Mrs Swithin’s favourite reading is H. G. Wells’s Outline of History (1920). Read the passage below now to determine how Woolf works to capture the present moment, at the same time implying the weight of the past.

But it was summer now. She had been awakened by the birds. How they sang! attacking the dawn like so many choir boys attacking an iced cake. Forced to listen, she had stretched for her favourite reading – an Outline of History – and had spent the hours between three and five thinking of rhododendron forests in Piccadilly; when the entire continent, not then she understood, divided by a channel, was all one; populated, she understood, by elephant-bodied, seal-necked, heaving, surging, slowly writhing, and, she supposed, barking monsters; the iguanodon, the mammoth, and the mastodon; from whom presumably, she thought, jerking the window open, we descend.
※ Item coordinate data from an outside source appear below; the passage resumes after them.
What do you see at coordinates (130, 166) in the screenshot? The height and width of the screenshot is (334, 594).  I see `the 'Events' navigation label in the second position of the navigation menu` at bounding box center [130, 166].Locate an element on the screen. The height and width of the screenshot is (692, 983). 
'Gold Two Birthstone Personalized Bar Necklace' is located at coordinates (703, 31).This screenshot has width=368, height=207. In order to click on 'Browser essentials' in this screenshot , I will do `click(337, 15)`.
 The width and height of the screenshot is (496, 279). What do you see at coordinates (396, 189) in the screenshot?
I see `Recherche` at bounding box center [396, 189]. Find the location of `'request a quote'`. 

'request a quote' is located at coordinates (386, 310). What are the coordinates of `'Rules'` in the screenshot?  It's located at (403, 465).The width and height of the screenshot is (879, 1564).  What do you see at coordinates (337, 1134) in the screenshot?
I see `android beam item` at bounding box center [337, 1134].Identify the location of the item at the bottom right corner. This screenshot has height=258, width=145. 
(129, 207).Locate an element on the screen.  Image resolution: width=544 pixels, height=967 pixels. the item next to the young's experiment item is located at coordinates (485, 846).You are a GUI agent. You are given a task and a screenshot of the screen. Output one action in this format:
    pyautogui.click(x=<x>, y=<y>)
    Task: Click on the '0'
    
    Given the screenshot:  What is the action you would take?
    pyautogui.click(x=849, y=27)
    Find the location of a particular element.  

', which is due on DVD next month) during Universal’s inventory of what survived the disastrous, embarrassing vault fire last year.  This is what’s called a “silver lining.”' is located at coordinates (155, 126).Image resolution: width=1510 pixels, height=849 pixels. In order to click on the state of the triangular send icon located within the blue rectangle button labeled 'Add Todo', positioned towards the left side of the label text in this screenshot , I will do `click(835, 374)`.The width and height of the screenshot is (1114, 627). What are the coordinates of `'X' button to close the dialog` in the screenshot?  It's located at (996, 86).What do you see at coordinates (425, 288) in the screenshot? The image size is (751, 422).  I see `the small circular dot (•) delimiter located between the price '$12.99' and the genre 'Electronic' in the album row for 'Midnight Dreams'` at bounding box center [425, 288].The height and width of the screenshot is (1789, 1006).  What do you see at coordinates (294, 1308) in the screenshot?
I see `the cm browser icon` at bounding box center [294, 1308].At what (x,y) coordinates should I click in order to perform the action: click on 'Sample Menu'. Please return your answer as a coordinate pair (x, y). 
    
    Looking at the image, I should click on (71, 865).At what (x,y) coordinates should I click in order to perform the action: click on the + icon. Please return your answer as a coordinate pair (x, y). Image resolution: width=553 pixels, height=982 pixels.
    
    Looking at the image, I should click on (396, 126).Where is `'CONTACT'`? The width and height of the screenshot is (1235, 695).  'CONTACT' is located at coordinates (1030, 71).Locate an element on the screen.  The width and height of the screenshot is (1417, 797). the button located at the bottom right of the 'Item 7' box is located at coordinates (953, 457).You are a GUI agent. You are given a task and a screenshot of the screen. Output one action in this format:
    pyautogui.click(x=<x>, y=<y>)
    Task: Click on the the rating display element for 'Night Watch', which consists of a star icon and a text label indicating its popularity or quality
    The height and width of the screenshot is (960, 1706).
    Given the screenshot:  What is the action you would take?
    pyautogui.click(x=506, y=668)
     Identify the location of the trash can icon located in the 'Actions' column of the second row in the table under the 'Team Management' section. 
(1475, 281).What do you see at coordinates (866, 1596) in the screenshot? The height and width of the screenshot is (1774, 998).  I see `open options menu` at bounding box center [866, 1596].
It took her five seconds in actual time, in mind time ever so much longer, to separate Grace herself, with blue china on a tray, from the leather-covered grunting monster who was about, as the door opened, to demolish a whole tree in the green steaming undergrowth of the primeval forest, naturally she jumped as Grace put the tray down and said: ‘Good morning, Ma’am.’ ‘Batty,’ Grace called her, as she felt on her face the divided glance that was meant for a beast in a swamp, half for a maid in a print frock and white apron.

(Between the Acts, pp.8–9)

Discussion

So deeply is Mrs Swithin engaged with her reading that prehistory is more present to her than her actual surroundings. Both are simultaneously present. So far removed from reality is she that it took ‘five seconds in actual time, in mind time ever so much longer’ to distinguish the servant Grace from her imagined ‘grunting monster’. This difference between clock time (‘five seconds’) and time as it is experienced (‘ever so much longer’) is one example of something which interested Woolf throughout her writing; time and memory are fundamental to ideas about identity throughout her fiction, autobiographical and diary writing. The effects are achieved through her writing style. The passage begins with three short sentences, then moves into one long one, which has multiple subordinate clauses mimicking the way Mrs Swithin’s mind works. The third-person narrative intersperses four brief phrases, reminding us that we are following Mrs Swithin’s thoughts: ‘she understood’ is repeated twice, ‘she supposed’, and ‘she thought’ punctuate the sentence as her imagination develops the prehistoric scene. At the end of the first paragraph her thought that we are descended from such prehistoric creatures is punctuated by her action of jerking the window open – another way in which the present moment is imposed on Mrs Swithin’s imaginative engagement with the past. The long, flowing, heavily punctuated sentence mimics her thought patterns.

Mrs Swithin’s great-nephew George has a similar, more frightening moment of perception. A very small boy, grubbing about in the earth at roots and grass, he ‘held a flower complete’. But suddenly ‘there was a roar and a hot breath and a stream of coarse grey hair’ which ‘rushed between him and the flower. Up he leapt, toppling in his fright, and saw coming towards him a terrible peaked eyeless monster moving on legs, brandishing arms’ (pp.10–11). In this instance the eyeless monster is his grandfather with a rolled-up newspaper at his face, oblivious to the idea that he might frighten, rather than amuse the child. Mrs Swithin and George are not alone in seeing one thing but failing at first to recognise it. Our experience of the world is subjective, our perception not fixed or necessarily immediate, and our brains cannot always process visual stimuli immediately. Woolf’s writing expresses her age’s interest in psychology and ways in which our minds work.